= Murgleys =

Murglais, Murgleis or Murgleys, (possibly "Death brand") is the sword of Ganelon, a traitorous French (Frankish) count and nemesis to the titular hero of the epic La chanson de Roland (The Song of Roland).

According to the French version, its "golden pommel (l'orie punt)" (Note: While Brault renders Ganelon's L'orie punt as "golden hilt" at v. 466, the comparison has been made that Charlemagne's Joyeuse also has a "l'orie punt", construed as "pommel", and possibly both are gilded pieces, rather than only Ganelon's being solid gold.) held some kind of a holy "relic". (Note: Song of Roland, v. 607) (Note: Cf. Scholod: "every one of the major Christian heroes, including Ganelon, possesses his 'hallowed' blade".)

In the Middle High German adaptation (Konrad der Pfaffe's Rolandslied) the sword is called Mulagir, touted to be the "best short sword in all of France", (Note: The original text, v. 1584, gives "Mulagir daz beste sachs (A text), or "Mulagir daz mere sahs (S text), and while " seax" would be cognate to MHG sachs/sahs, the term sahs is glossed in Lexer simply as "long knife or short sword", and Thomas's English rendering here gives "excellent short sword".) described as having a carbuncle on its pommel that shone bright by night, forged by a smith named Madelger in Regensburg. It had belonged to Naimes who brought it out of his fiefdom of Bavaria and presented it to Karl(Charlemagne), but unfortunately Ganelon took possession of it and carried it to the Saracen side. (Note: Rolandslied vv. 1568–1609. Wesle, Carl (1986). "Das Rolandslied des Pfaffen Konrad".)

==Nomenclature==
===Forms===
Murglies, Murgleis (vv. 346, 607 Oxford ms.), Franco-Italian: Mordea Muraglais (Note: The form Mordée is given by Langlois.) Mulagir

In editions: Murgie, Morgie Morglès (Moncrieff tr.).

===Etymology===
Dorothy L. Sayers, a translator of The Song of Roland suggests the sword means "Death brand" (cf. below). Belgian scholar Rita Lejeune gave the meaning "Moorish sword", (Note: mor (maure+glais (Provençal, meaning "glaive, gladius"), (Lejeune 1950), quoted by Scholod.) but Arabist James A. Bellamy proposed the Arabic etymology māriq ʾalyas meaning "valiant piercer".

==Similarly named swords==
At least three swords bearing the similar name Murglaie occur in other chansons de geste.

- Murglaie - sword of Elias, the Swan Knight of the Crusades cycle,
- Murglaie - sword of Cornumarant, the Saracen king of Jerusalem, taken by Baudouin de Syrie (the historical Baldwin I of Jerusalem).
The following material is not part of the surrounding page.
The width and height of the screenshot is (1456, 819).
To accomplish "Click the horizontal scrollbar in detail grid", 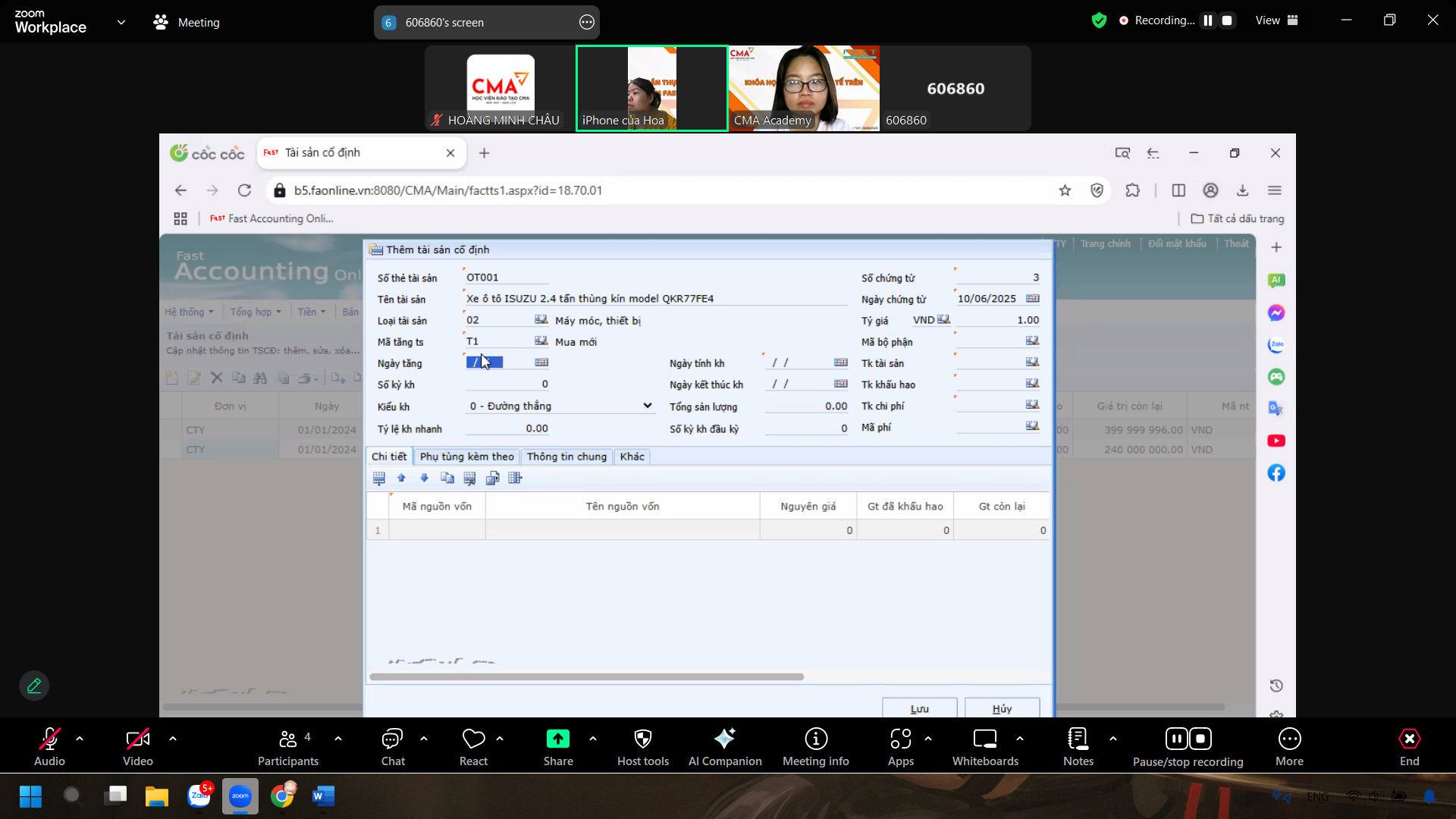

It subsequently belonged to the title character of Le bastard de Bouillon
- Murglaie - sword of Boeve de Haumtone; better known as Morglay of Bevis of Hampton.

Note that "Morglay" has been given the etymology morte "death" + "glaive" coinciding with the conjectural meaning of "Death brand" for Ganelon's sword, proposed by Sayers.